There are several ways. We’ll have a public exhibition gallery, which will be not just for collections but also the latest research so we’ll be looking at how we illustrate research in a dramatic and engaging way. It’ll have a lecture theatre. We’ll be able to have a public space there. The building will be designed so you’ll be able to see not just the collections, but also work going on. You’ll be able to see into conservation studios, research areas and teaching areas in a way you actually can at the moment, but only because it’s all happening on top of one another and in quite a dangerous way, whereas here there will be separate spaces but you will be seeing it as a working environment so it will illustrate some of the processes of the University as well as the objects that we happen to have.
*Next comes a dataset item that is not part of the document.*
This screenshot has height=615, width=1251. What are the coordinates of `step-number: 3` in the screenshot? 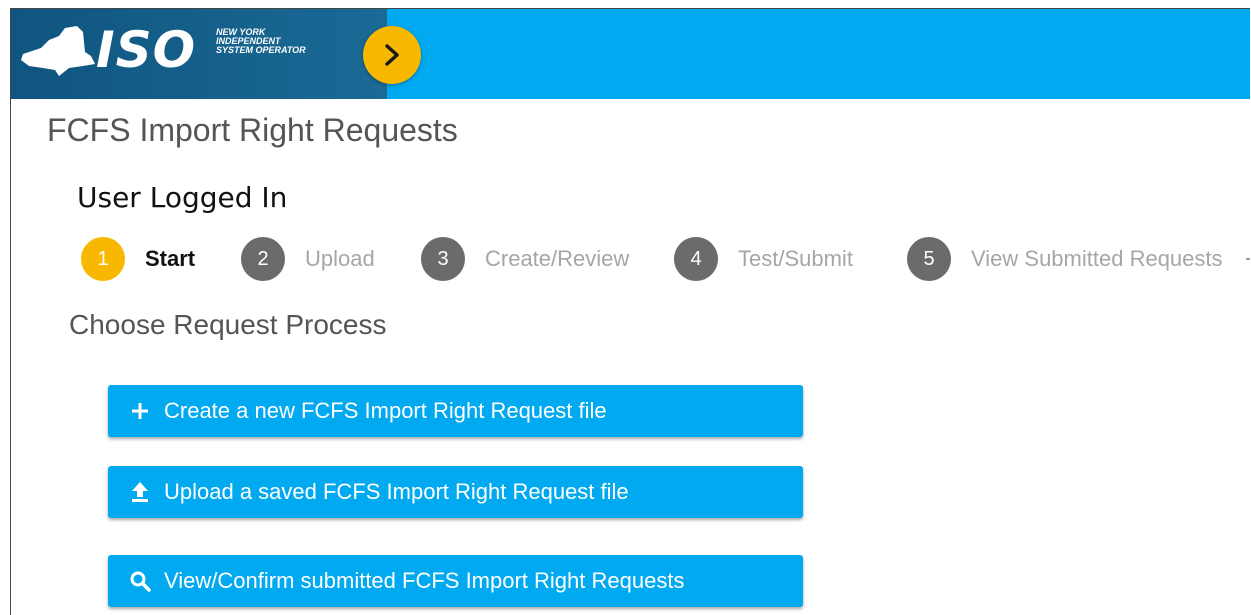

How will the Institute for Cultural Heritage facilitate student research?

There will be a number of areas that are actually set aside for research. There will be spaces dedicated to research in heritage areas. The other collections that it will house will be art collections and the rare books and manuscripts. There will be conservation studios for those as well and a reading room for those collections, bringing the art and manuscript collections together and studying works on paper, and book production and so on. In a sense just bringing things together will enable new types of research to be done. So paper conservators can work with rare books, prints and with papyrus for instance. There will be new types of interaction going on that wouldn’t happen elsewhere. There’ll be physical spaces for student research. The whole way we design displays and exhibitions will be much more explicit about how we know things and what we don’t know. Hopefully it will encourage people to take things forward. We certainly planned in areas of the displays that we want to be more flexible where we could either have courses, groups of students on courses doing exhibitions or it could be individual students doing a display or choosing an object and saying why. There are all sorts of areas where we could set a framework for encouraging student research.

Do you see The Petrie Museum as reflecting a continuation of the legacy of Amelia Edwards?
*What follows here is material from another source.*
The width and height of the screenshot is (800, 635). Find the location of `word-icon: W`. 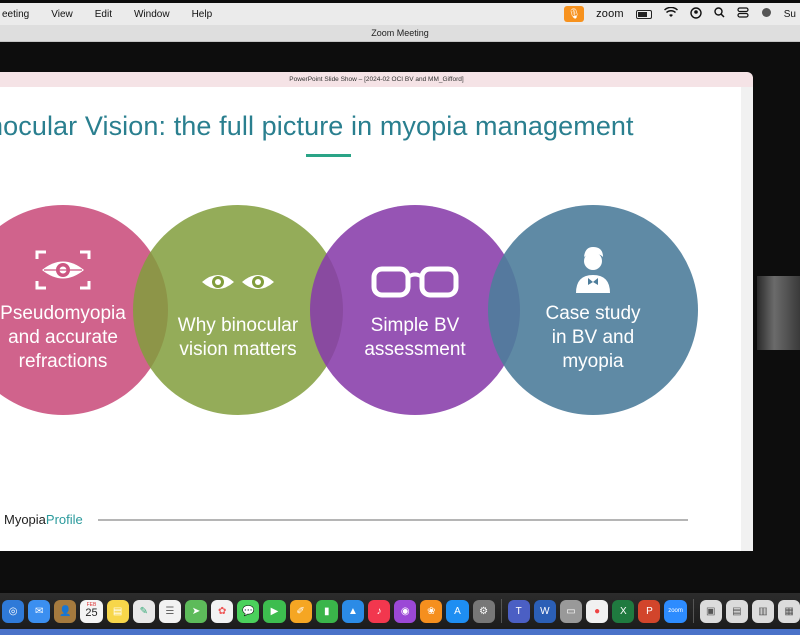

Definitely there will be part of the new display that will be about the history of the
Museum and the people involved in its history and that includes Amelia Edwards and obviously [Flinders] Petrie but also all the excavators who were involved and the
labourers who were involved in it. So it’s not just a history of the great and the good. Until quite recently it was called The Edwards Collection: it’s only been called the Petrie Museum since the 1970s so that for a long long time the collection was associated with her by name. Certainly we need to do more research on which elements of the collection were hers but it’s very difficult to work that out from her will. I don’t think we’d have a specific area devoted to her per se, but certainly she is one of the important figures in that area of the museum that we want to talk about because if it weren’t for her that museum wouldn’t be there, Petrie wouldn’t be there.
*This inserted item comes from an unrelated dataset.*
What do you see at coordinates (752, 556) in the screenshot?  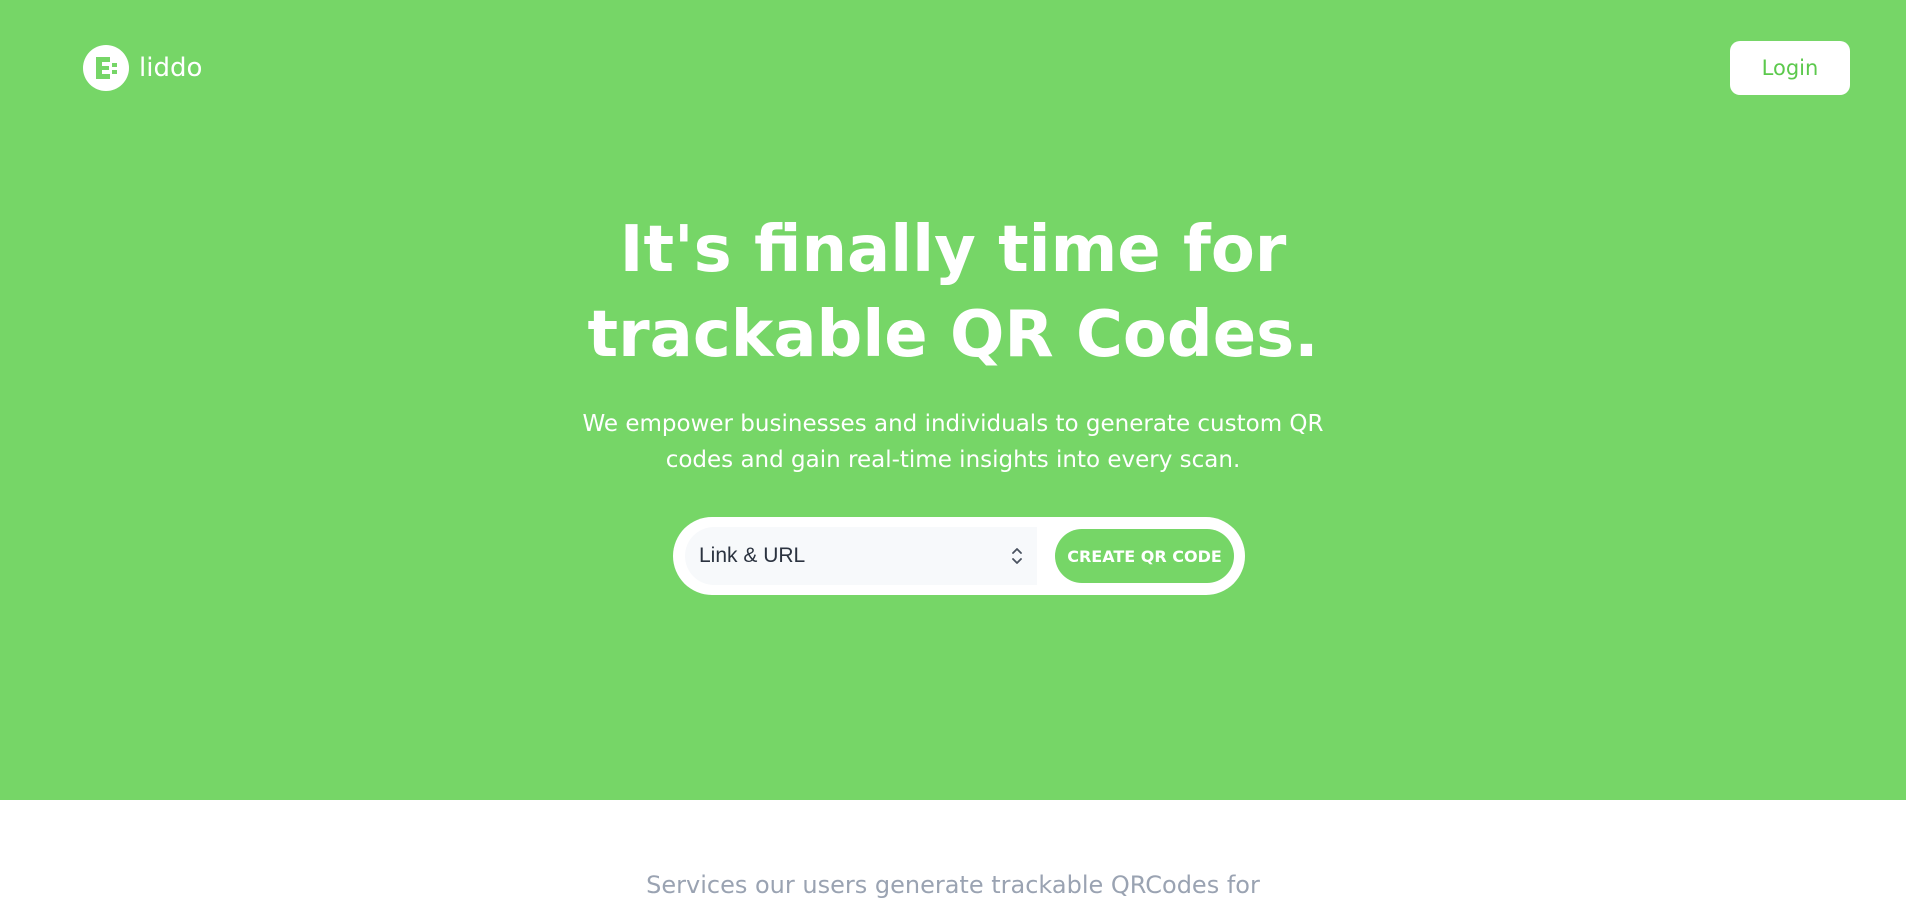 I see `qr-type-select-value: Link & URL` at bounding box center [752, 556].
Our understanding is that the Friends of the Petrie have a very active role within the museum and give it a considerable amount of support without which it would have considerable difficulty on a day-to-day management basis.  How do you view their role and what sort of value is an active support group like this to a museum of the Petrie’s size and scope?

It’s a hugely important role; I’ve encountered several Friends’ organisations in previous roles but never such a large and active Friends organisation. They’re fantastic in that they run themselves and the museum benefits hugely, financially in terms of them supporting conservation and a lot of the behind the scenes stuff that’s a lot more difficult to get funding for from outside. Much more so in terms of moral support and having a general group of people who just love the museum and have really stuck with it despite the fact that we’ve made quite a lot of changes to it. How many of them will stick with it when we move to new accommodation I don’t know but they’re still supporting all sorts of aspects of it even though they know that change is planned. I had thought that they would be resistant to change and they’re not at all. There are more Friends than ever before so they’re just a huge boon.